Estratto della pagina:
+ + + + +

L’esterno offensivo della Roma Pedro è stato protagonista dell’AS Roma Match Preview della gara contro l’Udinese: “Ho scelto la Roma perché avevo voglio di provare un altro campionato, di giocare in un altro Paese, conoscere un’altra cultura e un’altra lingua. Sono contento della scelta fatta per diversi motivi. Oltre a questo avevo parlato con l’allenatore e avevo voglia di far parte di una squadra vincente e di far qualcosa di importante con questa maglia. Un altro motivo è il fatto che è tanto tempo che la squadra non vince. Spero che assieme ai compagni potremo competere, come stiamo facendo ora, per vincere qualche titolo. Sarebbe molto positivo per questo club”.
Fonseca?
“È un allenatore vincente, perché prepara sempre le partite con l’intento di vincerle. In settimana può cambiare qualcosa in termini di come portare pressione o di come giocare contro un determinato avversario e questo dimostra la sua voglia di voler vincere sempre. È un allenatore che lavora molto bene a livello offensivo. Questo mi piace molto, perché per gran parte della carriera ho giocato portando un pressing molto alto, cercando di recuperare subito la palla per arrivare velocemente alla porta avversaria. Un modo di vedere il calcio che mi piace molto, quindi per me è più facile lavorare con lui”.
Sulla città
“Stiamo vivendo un momento molto complicato, ci sono diverse restrizioni e ogni giorni si verificano nuovi casi. Per questo diventa anche difficile potersi godere la città. Ho avuto comunque la fortuna di poter vedere Roma, ho camminato per le vie del centro, ho avuto modo di vedere i luoghi principali. È una città fantastica e conosciuta in tutto il mondo, con una storia incredibile”.
Sull’accoglienza.
“Sono stato accolto bene da tutti, ogni volta che sono entrato in un supermercato, in un ristorante oppure in un negozio. Questo mi ha consentito di adattarmi velocemente”.
Ti senti un leader?

+ + + + +

Dati dell'esercizio:
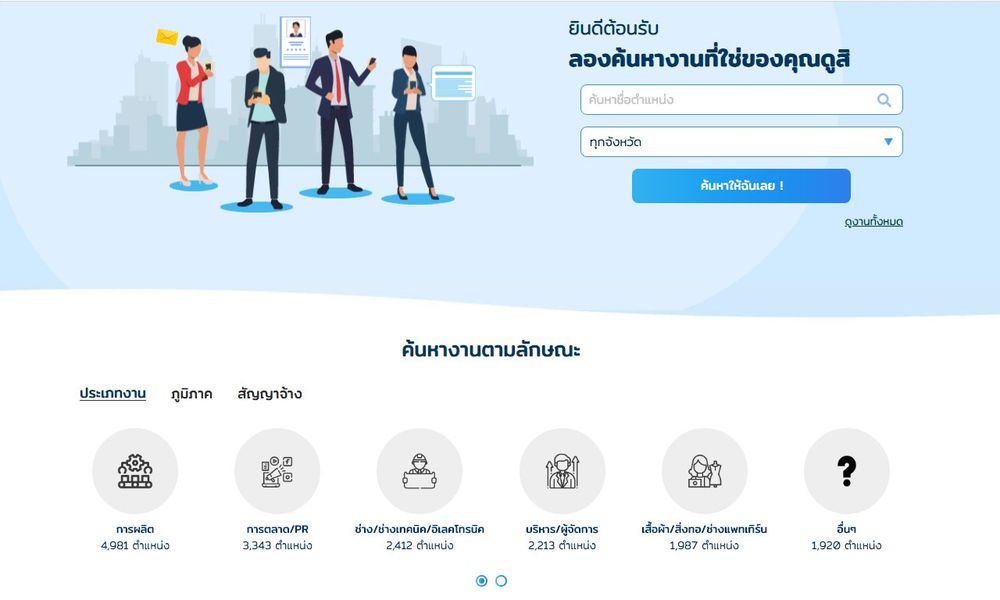
Task: Switch to the second carousel page dot
Action: tap(501, 581)
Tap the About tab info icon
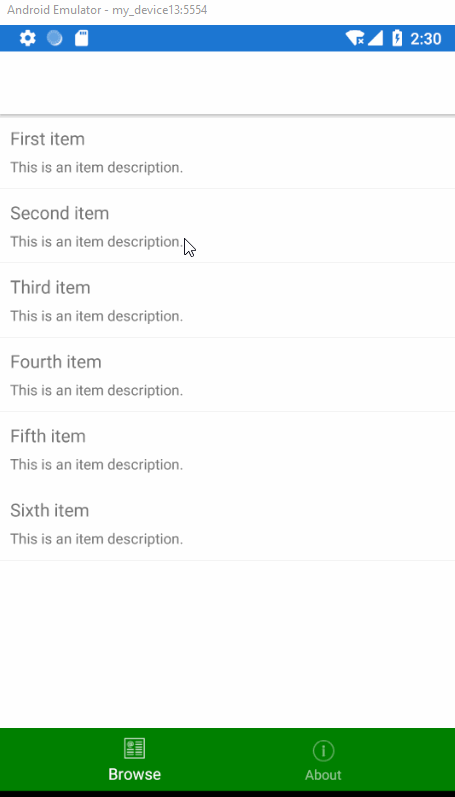 click(x=323, y=750)
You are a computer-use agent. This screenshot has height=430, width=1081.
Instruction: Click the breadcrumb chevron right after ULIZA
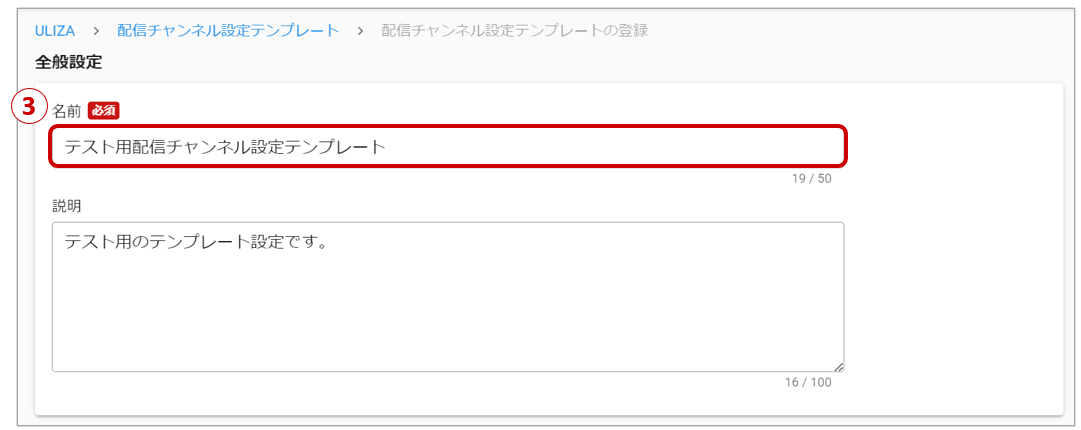[96, 30]
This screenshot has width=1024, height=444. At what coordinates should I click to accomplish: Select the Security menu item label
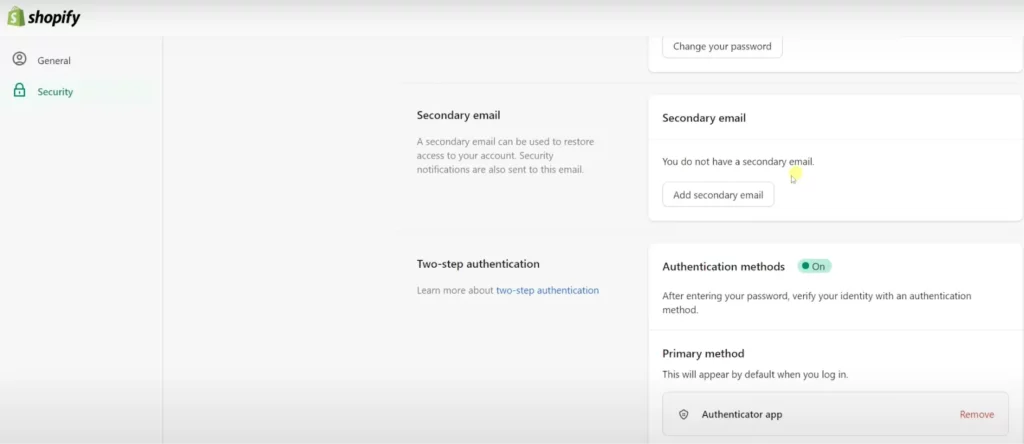pos(55,92)
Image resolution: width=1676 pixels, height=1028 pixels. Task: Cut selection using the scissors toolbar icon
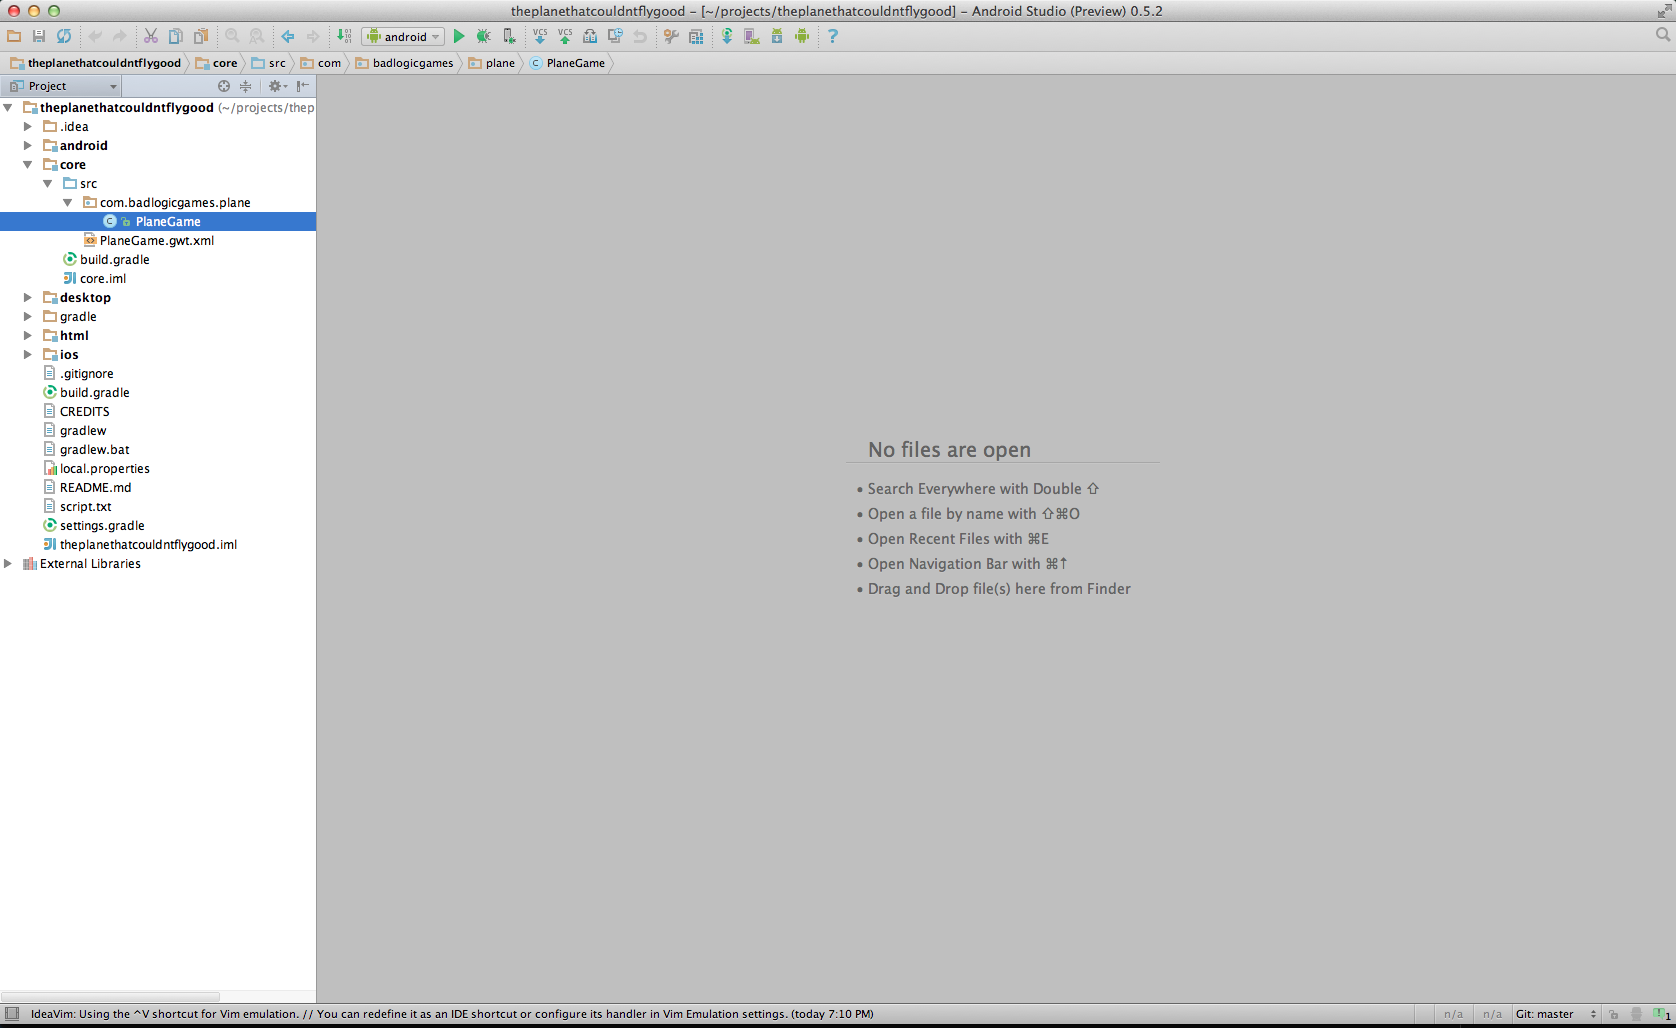point(150,37)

+ + + + +

Richiesta A:
Riscrivi per intero ogni riga dei dati, da quella che contiene "You are a computer-use" fino all'ultima compresa, spostando di 75 ogni coordinata nelle risposte. Tralascia le immagini.
Richiesta B:
Porta avanti l'intervista a Pedro, riprendendo subito dopo l'ultima frase riportata.
Il testo e le righe non hanno alcun legame tra loro.

Risposta A:
You are a computer-use agent. This screenshot has height=430, width=1081.
Instruction: Click the breadcrumb chevron right after ULIZA
[171, 105]
This screenshot has width=1024, height=444. At what coordinates should I click to accomplish: Select the Security menu item label
pos(130,167)
Image resolution: width=1676 pixels, height=1028 pixels. Task: Cut selection using the scissors toolbar icon
point(225,112)

Risposta B:
“Non lo so se sono un leader, di certo ho accumulato una buona esperienza, ho giocato in molte squadre e forti come Barcellona, Chelsea o la nazionale spagnola. Gioco da molti anni, questo fa sì che i compagni ti ascoltino quando parli. Restando uniti e con questa mentalità dobbiamo continuare a lavorare per ottenere un giorno dei risultati importanti”.
Sul finale di carriera.
“Purtroppo non giocherà ancora per molti anni, ma proprio per questo volevo venire qui, per provare a vincere nuovi trofei e farlo in un club come la Roma in una città in cui si vede come la gente voglia che questa squadra torni a vincere qualcosa. Speriamo di riuscirci. È una grande sfida ed una sfida difficile allo stesso tempo, ma lavoriamo tutti in questa direzione.”
Sull’Europa League.
“Certo che possiamo vincerla, sappiamo che ci sono grandi rivali e ci attendono grandi partite, ogni match sarà difficile. Il Braga sarà un avversario complicato, specialmente in casa loro. Dovremo prepararla bene e giocare con intelligenza, credo che sia molto importante dato che si gioca su 180 minuti. In questo modo potremo cercare di passare il turno e arrivare in fondo. Il cammino è ancora lungo e dobbiamo affrontare le cose una alla volta. Possiamo certamente arrivare in fondo con la squadra che abbiamo. Sono partite in cui devi gestire il tempo e cercare di non subire gol, questo è molto importante nelle competizioni come Champions League ed Europa League, bisogna essere solidi e sfruttare le occasioni da gol”.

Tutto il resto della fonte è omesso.